Women bishops: now no one can deny that the Church of England is Protestant

By Damian Thompson, Columnist
The Telegraph
http://blogs.telegraph.co.uk/news/
July 10th, 2010

Tonight the Church of England finally acknowledged something that has been obvious since 1992, when it decided to ordain women priests: that it remains, despite the Oxford Movement, and as John Henry Newman came to believe very firmly, a Protestant Church.

As such, it enjoys the freedom to follow the example of its Reformed counterparts in other countries and ordain women to the highest level of ministry, whatever it chooses to call it. (The fact that England's established Church calls its senior presbyters "bishops" is a matter of historical accident: had circumstances been different in 1558, it might have gone the way of Scotland.)

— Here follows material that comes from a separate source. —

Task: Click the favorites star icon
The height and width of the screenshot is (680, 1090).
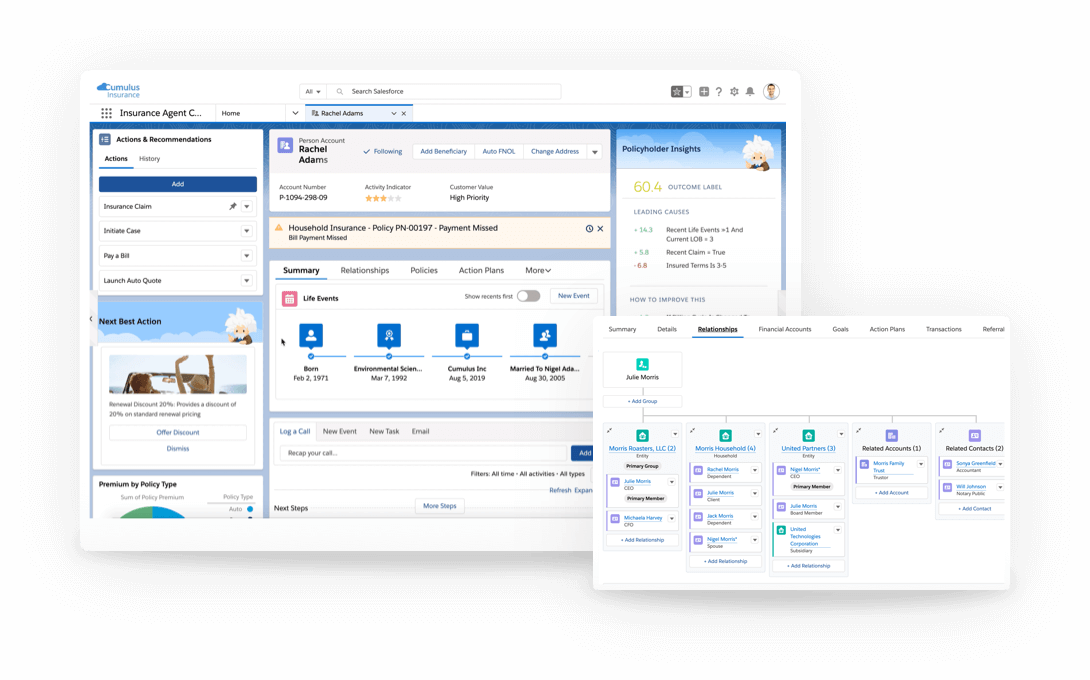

Now that this freedom is to be fully exercised, what will happen to Anglo-Catholic traditionalists? Many will quietly, without ever admitting the fact, come to terms with their Protestant identity and stay in the C of E. Others will leave for breakaway Anglican denominations or join the Orthodox.

Those who are exploring the Roman option should not be hurried. It's wrong to say that anyone forced out of Anglicanism cannot become a good Catholic: many great converts stayed in the C of E for as long as their consciences would permit them. But, once they were Catholics, they recognised that they were no longer Anglicans.

This point would not need spelling out but for the myth that has grown up that the Ordinariate creates "Anglicans in communion with the Holy See". Nonsense. What it creates are former Anglicans who worship together in a new juridical structure which allows them to retain elements of their patrimony (which may be as major as adopting an Anglican-influenced translation of the Roman Rite, or as minor as not singing out of tune). Crucially - and this must be stressed - the Vatican is not prepared to allow liberal elements in the English hierarchy to sabotage the Pope's Apostolic Constitution.

But every single member of the Ordinariate, clerical and lay, will a member of the Latin-rite Church governed by the Supreme Pontiff and therefore - though it is not the Church's preferred term - a Roman Catholic. And I know I speak for many Catholics when I say that they will be very welcome indeed.